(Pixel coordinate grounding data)
--- START ---
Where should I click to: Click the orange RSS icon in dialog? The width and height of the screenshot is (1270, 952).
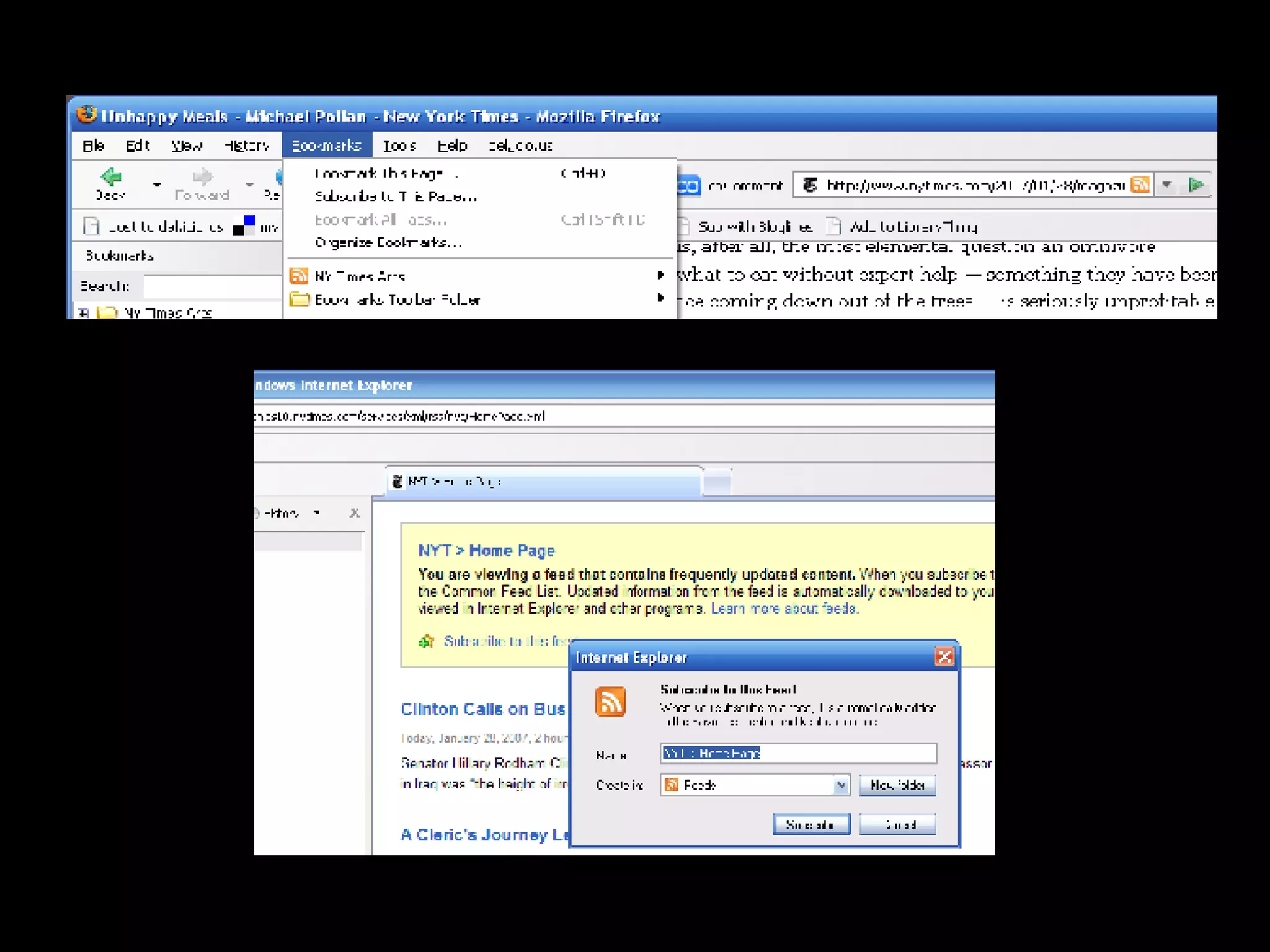(x=610, y=702)
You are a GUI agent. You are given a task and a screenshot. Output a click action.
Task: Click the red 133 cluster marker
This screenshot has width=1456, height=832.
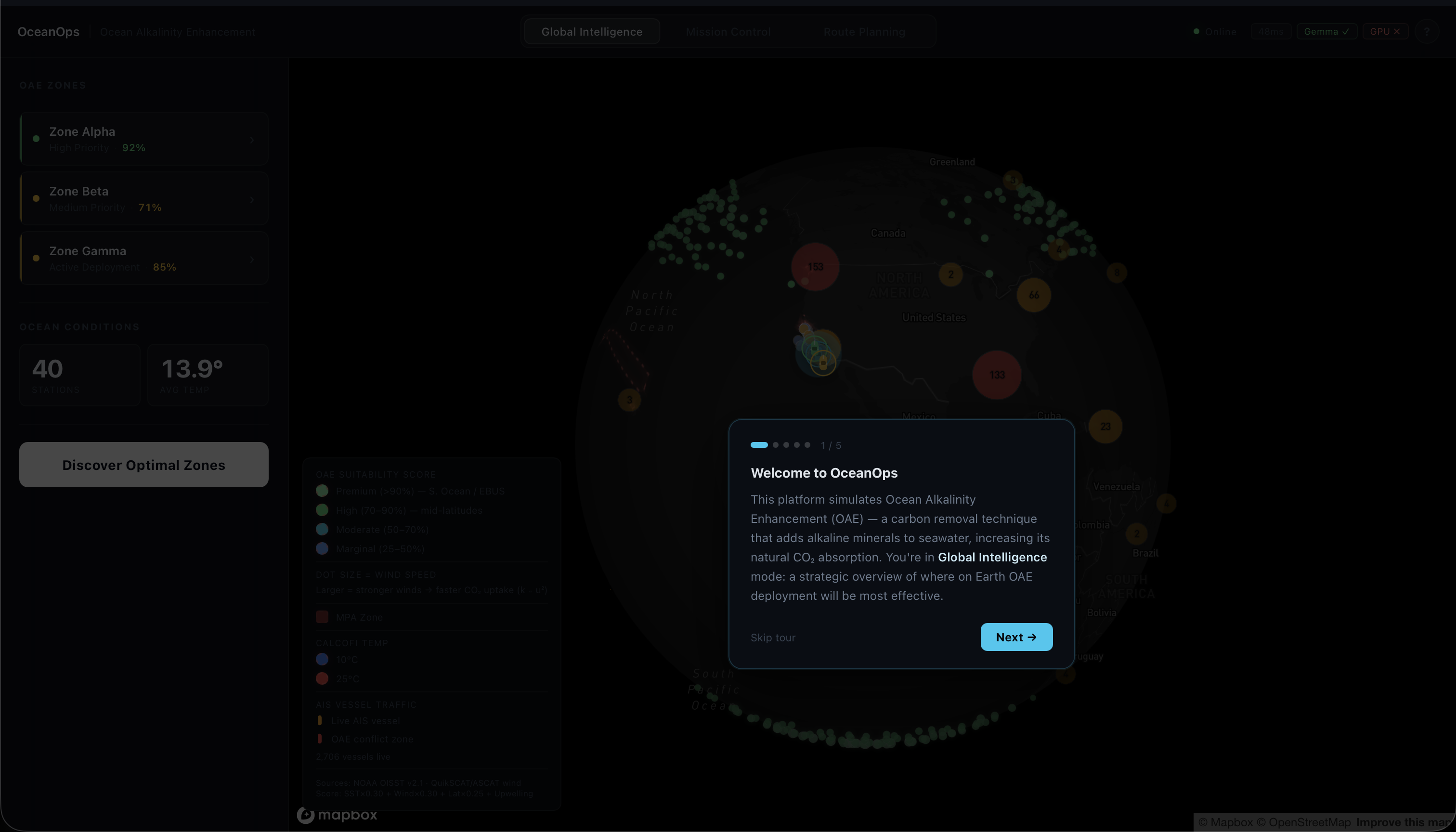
--- END ---
- [EXERCISE REQUIREMENTS]:
From the line containing "You are a GUI" to the last line of the records, inclusive, output the lines exactly as written and nothing else; leave out the pictures.

- [EXERCISE ANSWER]:
You are a GUI agent. You are given a task and a screenshot. Output a click action.
Task: Click the red 133 cluster marker
This screenshot has width=1456, height=832.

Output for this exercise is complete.